-- Required action --
In this exercise, the entries below include pictures. Repeat exactly the lines from the line with "Navigate to User data settings" to the line with "Task: Choose the Detail View tool", including both, but without the pictures.

-- Supplied entries --
═══

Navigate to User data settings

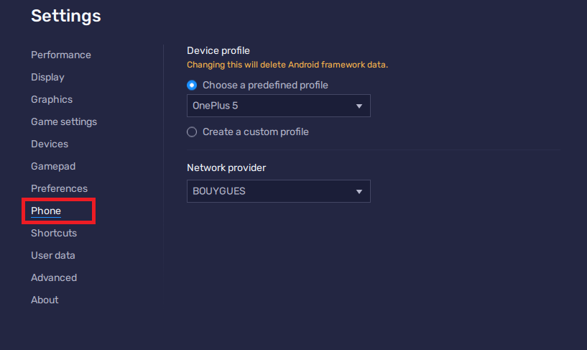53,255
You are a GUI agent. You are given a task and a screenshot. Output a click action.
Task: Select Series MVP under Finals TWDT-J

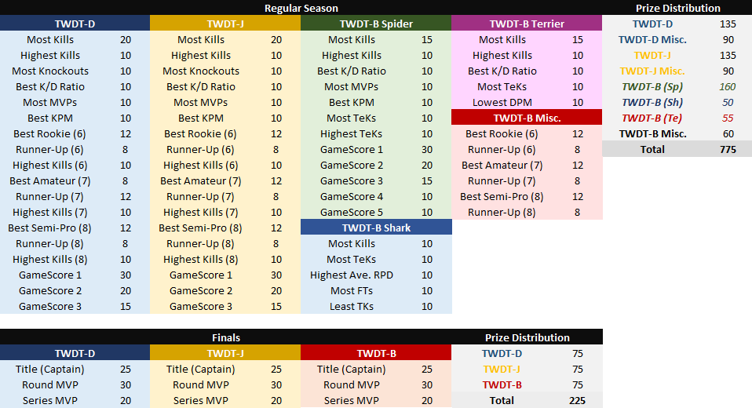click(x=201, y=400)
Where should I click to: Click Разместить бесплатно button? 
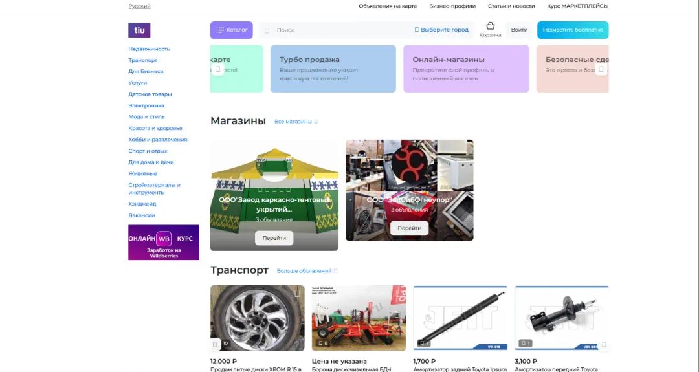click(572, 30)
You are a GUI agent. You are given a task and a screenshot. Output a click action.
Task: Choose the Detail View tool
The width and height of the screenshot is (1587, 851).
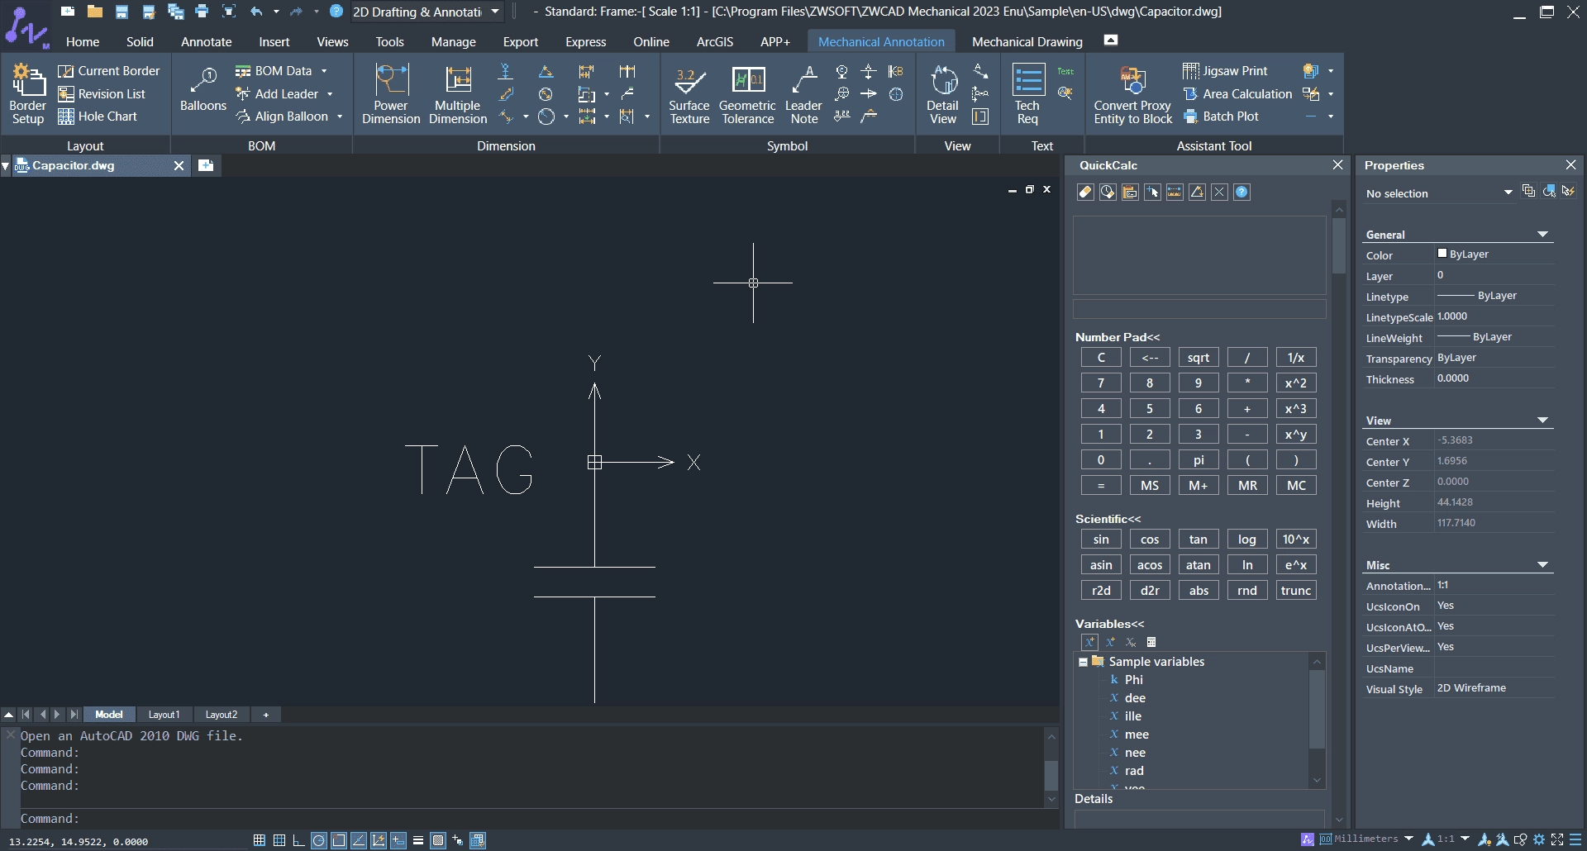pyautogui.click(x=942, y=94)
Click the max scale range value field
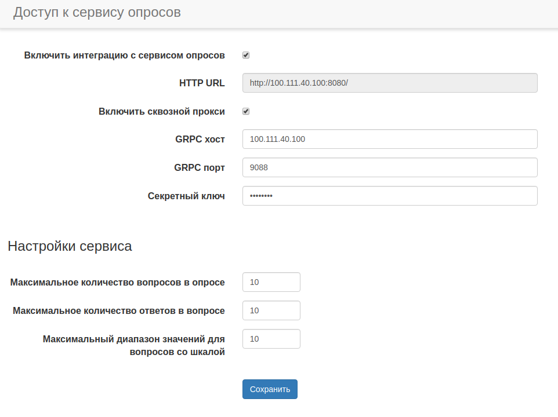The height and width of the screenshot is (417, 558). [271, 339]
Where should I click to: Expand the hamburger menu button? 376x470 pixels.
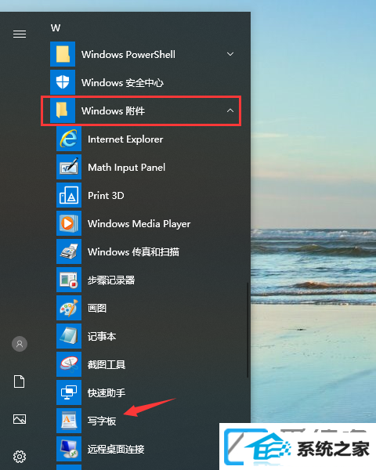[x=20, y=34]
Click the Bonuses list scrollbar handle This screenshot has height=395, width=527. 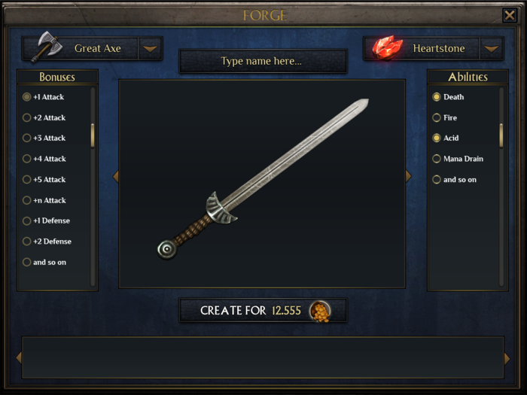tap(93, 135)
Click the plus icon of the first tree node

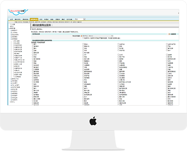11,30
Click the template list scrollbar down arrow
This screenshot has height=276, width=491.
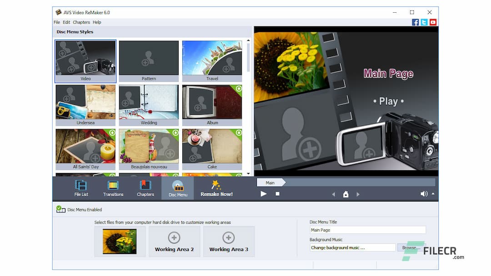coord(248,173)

═══

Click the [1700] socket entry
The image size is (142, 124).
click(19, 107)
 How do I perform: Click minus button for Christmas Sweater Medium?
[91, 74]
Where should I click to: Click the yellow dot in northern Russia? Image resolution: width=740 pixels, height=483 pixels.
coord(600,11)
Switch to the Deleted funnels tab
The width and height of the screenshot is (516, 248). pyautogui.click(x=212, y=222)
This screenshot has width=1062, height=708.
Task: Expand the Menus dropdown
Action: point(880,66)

═══

-- Answer box --
Navigate to User data settings

53,255
You are a GUI agent. You are given a task and a screenshot. Output a click action.
Task: Select Series MVP under Finals TWDT-J

click(x=201, y=400)
Where should I click to: Click Разместить бесплатно button? 
click(572, 30)
You are a GUI agent. You are given a task and a screenshot. Output a click action.
Task: Choose the Detail View tool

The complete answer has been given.